La primitive de signature numérique présente les propriétés suivantes:
- Authenticité: à moins de disposer de la clé privée, il est impossible de créer une signature pour laquelle
PublicKeyVerify.Verify(signature, message)renvoie une validation. - Asymétrie: la création de la signature repose sur une clé différente de celle utilisée pour la validation. Cela vous permet, pour valider les signatures, de distribuer la clé publique aux tiers qui ne peuvent pas créer de signatures eux-mêmes.
Si vous n'avez pas besoin d'asymétrie, envisagez d'utiliser la primitive MAC plus simple et plus efficace à la place.
La fonctionnalité des signatures numériques est représentée dans Tink sous la forme d'une paire de primitives:
- PublicKeySign pour signer des données
- PublicKeyVerify pour valider la signature
Choisir un type de clé
Nous vous recommandons d'utiliser ECDSA_P256 pour la plupart des cas d'utilisation, mais il existe de nombreuses options. En règle générale, les éléments suivants sont valables:
- ECDSA_P256 est l'option la plus utilisée et constitue une valeur par défaut raisonnable. Notez toutefois que les signatures ECDSA sont malleables.
- ED25519 crée des signatures déterministes et offre de meilleures performances que ECDSA_P256.
- RSA_SSA_PKCS1_3072_SHA256_F4 crée des signatures déterministes et offre les meilleures performances de validation (mais la signature est beaucoup plus lente que ECDSA_P256 ou ED25519).
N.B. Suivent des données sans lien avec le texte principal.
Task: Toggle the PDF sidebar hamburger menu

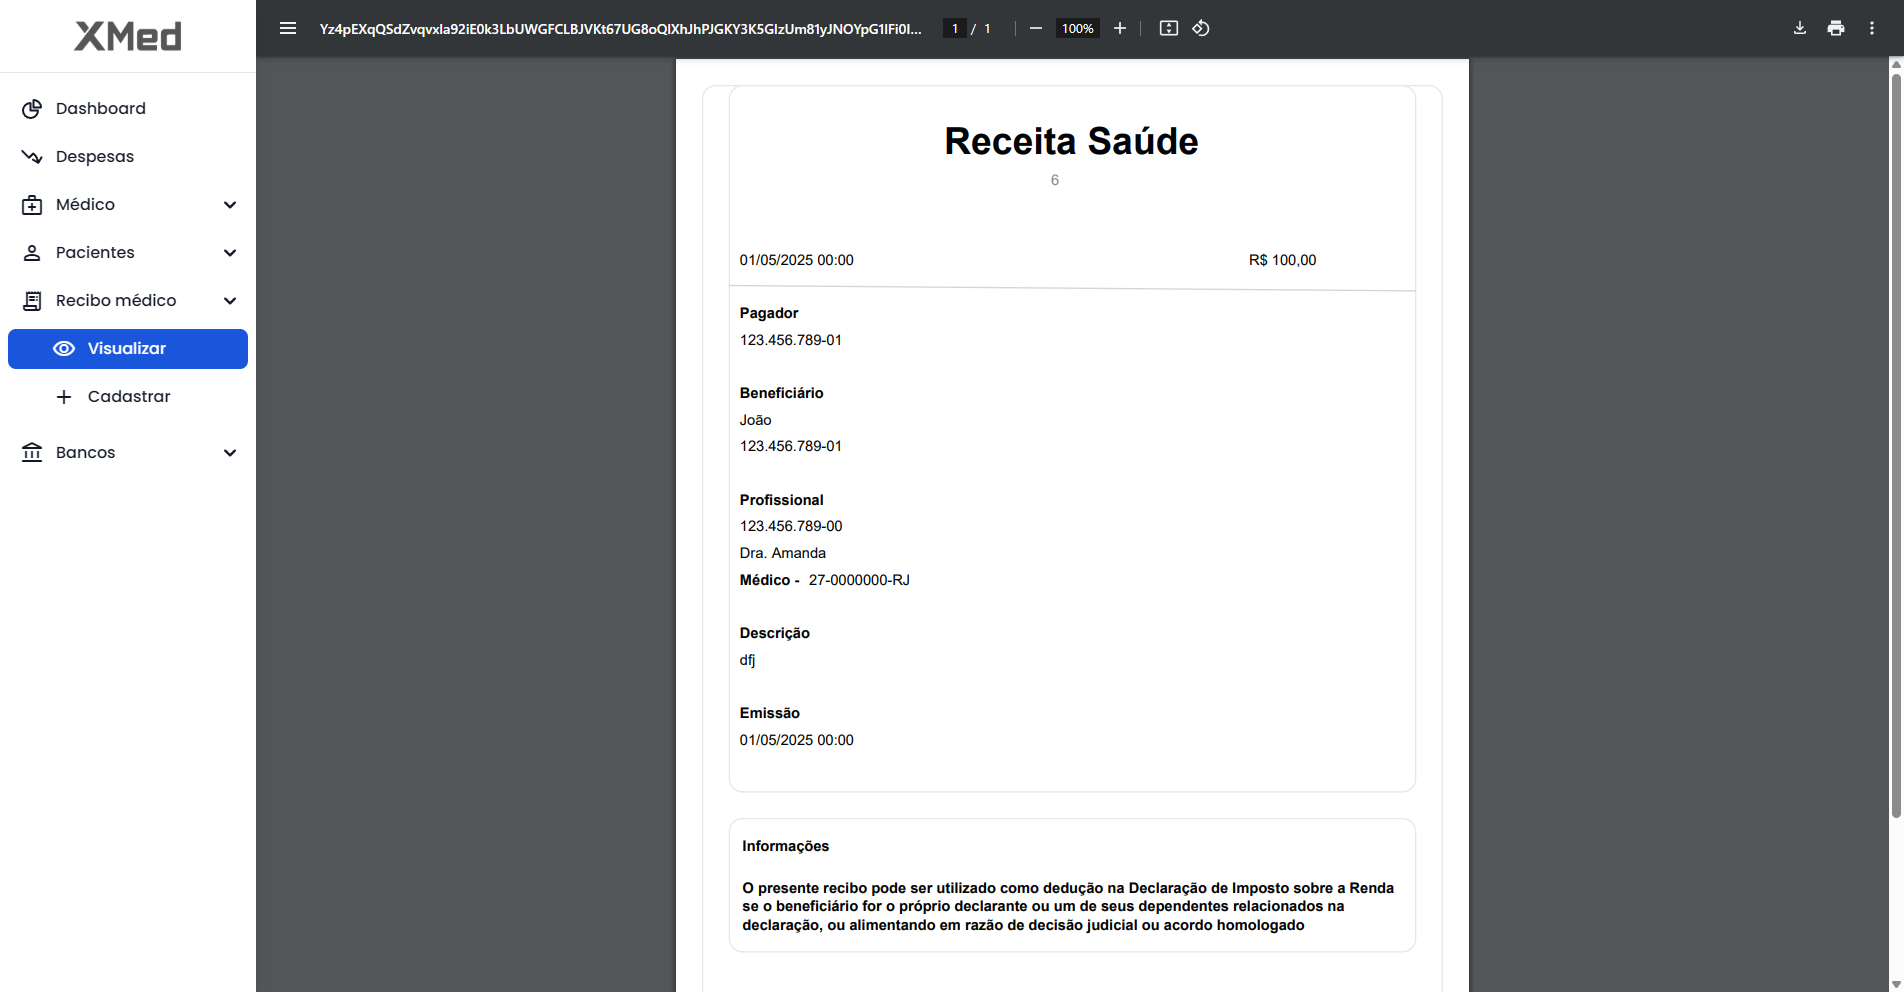Action: 288,28

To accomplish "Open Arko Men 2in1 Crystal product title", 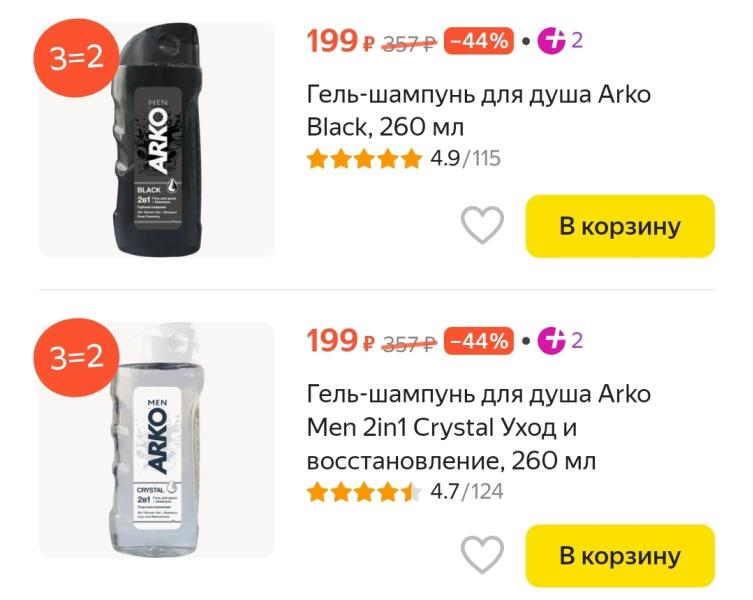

Garanties de sécurité minimales
- La longueur des données à signer peut être arbitraire.
- Niveau de sécurité de 128 bits contre les attaques par message choisi adaptatif pour les schémas basés sur les courbes elliptiques
- Niveau de sécurité de 112 bits contre les attaques par message choisi adaptatif pour les schémas basés sur RSA (permet les clés de 2 048 bits)
Malléabilité
Un schéma de signature est malléable si un pirate informatique peut créer une signature valide différente pour un message déjà signé. Bien que cela ne pose pas de problème dans la plupart des scénarios, dans certains cas, les programmeurs supposent implicitement que les signatures valides sont uniques, ce qui peut entraîner des résultats inattendus.